*** RAW DATA ***

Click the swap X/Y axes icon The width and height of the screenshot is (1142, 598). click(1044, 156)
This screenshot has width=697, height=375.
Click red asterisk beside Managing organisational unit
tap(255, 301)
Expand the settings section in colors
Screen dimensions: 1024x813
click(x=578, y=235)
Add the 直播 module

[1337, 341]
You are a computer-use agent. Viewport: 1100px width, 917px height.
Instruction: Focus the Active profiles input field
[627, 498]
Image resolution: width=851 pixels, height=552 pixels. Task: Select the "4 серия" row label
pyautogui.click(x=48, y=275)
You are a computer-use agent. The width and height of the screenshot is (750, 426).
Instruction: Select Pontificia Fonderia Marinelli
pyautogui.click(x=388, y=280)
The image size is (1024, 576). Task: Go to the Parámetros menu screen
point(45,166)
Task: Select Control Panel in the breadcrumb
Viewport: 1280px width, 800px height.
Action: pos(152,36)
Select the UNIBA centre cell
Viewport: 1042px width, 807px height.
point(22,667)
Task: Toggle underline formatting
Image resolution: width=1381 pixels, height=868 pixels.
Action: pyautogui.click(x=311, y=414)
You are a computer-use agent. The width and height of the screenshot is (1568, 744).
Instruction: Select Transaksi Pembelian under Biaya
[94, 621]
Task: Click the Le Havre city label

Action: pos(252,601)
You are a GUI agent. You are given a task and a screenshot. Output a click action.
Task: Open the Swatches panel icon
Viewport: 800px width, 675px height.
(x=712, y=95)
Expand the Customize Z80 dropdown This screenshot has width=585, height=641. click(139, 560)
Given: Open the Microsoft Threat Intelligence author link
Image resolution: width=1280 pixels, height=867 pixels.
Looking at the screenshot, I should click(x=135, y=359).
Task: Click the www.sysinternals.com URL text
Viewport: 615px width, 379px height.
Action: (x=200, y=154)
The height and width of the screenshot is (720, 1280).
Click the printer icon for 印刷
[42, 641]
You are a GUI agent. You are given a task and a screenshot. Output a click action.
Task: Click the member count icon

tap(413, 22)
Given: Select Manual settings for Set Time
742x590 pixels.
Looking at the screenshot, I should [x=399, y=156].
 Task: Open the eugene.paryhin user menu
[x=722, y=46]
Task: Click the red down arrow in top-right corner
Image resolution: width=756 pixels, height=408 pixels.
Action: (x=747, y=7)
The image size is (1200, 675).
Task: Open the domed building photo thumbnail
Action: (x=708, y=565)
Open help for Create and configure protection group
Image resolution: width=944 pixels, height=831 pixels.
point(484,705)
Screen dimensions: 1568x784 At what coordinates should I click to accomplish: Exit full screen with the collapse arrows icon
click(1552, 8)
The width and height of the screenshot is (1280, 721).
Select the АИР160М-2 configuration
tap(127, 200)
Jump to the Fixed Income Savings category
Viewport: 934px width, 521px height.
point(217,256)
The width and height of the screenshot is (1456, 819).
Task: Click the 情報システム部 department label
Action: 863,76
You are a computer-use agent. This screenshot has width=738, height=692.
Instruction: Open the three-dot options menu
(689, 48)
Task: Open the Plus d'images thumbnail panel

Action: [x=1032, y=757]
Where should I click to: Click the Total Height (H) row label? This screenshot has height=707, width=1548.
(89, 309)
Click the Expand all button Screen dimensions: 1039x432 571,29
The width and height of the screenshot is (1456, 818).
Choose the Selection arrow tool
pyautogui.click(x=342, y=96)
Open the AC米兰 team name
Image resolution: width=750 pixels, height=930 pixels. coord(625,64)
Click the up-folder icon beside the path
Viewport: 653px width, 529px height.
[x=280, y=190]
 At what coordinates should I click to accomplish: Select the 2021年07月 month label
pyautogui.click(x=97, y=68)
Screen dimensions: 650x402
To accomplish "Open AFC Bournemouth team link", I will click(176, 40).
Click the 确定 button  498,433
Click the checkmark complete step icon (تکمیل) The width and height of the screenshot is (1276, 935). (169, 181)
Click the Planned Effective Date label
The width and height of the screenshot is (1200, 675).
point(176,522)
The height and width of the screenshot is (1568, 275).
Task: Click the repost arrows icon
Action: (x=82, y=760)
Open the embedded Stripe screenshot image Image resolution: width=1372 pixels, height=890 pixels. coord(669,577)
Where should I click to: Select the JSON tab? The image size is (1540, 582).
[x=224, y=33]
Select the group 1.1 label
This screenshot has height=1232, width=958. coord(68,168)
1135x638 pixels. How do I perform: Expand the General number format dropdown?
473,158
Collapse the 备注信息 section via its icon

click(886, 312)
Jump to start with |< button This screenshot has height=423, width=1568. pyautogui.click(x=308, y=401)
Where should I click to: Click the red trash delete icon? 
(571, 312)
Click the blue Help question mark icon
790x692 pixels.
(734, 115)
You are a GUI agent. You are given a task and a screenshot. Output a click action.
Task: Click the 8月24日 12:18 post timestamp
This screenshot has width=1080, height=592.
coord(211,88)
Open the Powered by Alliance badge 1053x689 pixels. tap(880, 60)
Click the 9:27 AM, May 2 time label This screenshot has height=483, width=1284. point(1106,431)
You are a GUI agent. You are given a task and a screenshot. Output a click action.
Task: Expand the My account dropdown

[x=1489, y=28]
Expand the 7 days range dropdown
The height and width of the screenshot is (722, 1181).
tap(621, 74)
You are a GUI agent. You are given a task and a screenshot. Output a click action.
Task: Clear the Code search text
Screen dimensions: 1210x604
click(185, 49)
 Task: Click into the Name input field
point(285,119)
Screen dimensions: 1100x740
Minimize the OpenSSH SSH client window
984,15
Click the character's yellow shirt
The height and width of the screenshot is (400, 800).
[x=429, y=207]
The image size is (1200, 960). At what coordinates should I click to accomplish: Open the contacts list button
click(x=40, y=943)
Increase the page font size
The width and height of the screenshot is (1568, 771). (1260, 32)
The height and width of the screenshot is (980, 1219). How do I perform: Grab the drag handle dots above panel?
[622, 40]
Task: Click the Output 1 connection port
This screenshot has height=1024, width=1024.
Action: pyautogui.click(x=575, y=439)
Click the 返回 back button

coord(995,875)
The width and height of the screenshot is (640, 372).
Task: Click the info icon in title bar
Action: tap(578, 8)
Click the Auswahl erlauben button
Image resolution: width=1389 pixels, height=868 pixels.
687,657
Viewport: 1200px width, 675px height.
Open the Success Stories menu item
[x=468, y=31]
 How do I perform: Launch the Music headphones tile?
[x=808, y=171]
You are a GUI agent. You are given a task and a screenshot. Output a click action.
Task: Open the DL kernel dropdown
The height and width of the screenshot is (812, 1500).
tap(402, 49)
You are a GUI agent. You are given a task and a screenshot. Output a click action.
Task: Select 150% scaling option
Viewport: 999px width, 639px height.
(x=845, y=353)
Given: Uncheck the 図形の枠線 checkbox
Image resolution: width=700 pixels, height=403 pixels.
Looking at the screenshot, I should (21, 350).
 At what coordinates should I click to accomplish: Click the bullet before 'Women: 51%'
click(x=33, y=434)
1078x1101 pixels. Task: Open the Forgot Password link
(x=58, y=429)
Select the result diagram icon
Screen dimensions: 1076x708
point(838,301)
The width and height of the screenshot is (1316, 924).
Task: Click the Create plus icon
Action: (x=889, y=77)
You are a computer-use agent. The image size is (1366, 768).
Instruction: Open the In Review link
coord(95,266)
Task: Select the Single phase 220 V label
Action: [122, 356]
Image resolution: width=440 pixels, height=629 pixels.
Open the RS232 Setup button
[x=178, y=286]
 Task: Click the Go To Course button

*** End of RAW DATA ***

TASK STATEMENT — Return the opening line of the data and every line after it through the line containing "Task: Toggle underline formatting", please, exactly as written and with nothing added.

RESULT OF THE EXERCISE —
Click the swap X/Y axes icon The width and height of the screenshot is (1142, 598). click(1044, 156)
This screenshot has width=697, height=375.
Click red asterisk beside Managing organisational unit
tap(255, 301)
Expand the settings section in colors
Screen dimensions: 1024x813
click(x=578, y=235)
Add the 直播 module

[1337, 341]
You are a computer-use agent. Viewport: 1100px width, 917px height.
Instruction: Focus the Active profiles input field
[627, 498]
Image resolution: width=851 pixels, height=552 pixels. Task: Select the "4 серия" row label
pyautogui.click(x=48, y=275)
You are a computer-use agent. The width and height of the screenshot is (750, 426).
Instruction: Select Pontificia Fonderia Marinelli
pyautogui.click(x=388, y=280)
The image size is (1024, 576). Task: Go to the Parámetros menu screen
point(45,166)
Task: Select Control Panel in the breadcrumb
Viewport: 1280px width, 800px height.
Action: pos(152,36)
Select the UNIBA centre cell
Viewport: 1042px width, 807px height.
point(22,667)
Task: Toggle underline formatting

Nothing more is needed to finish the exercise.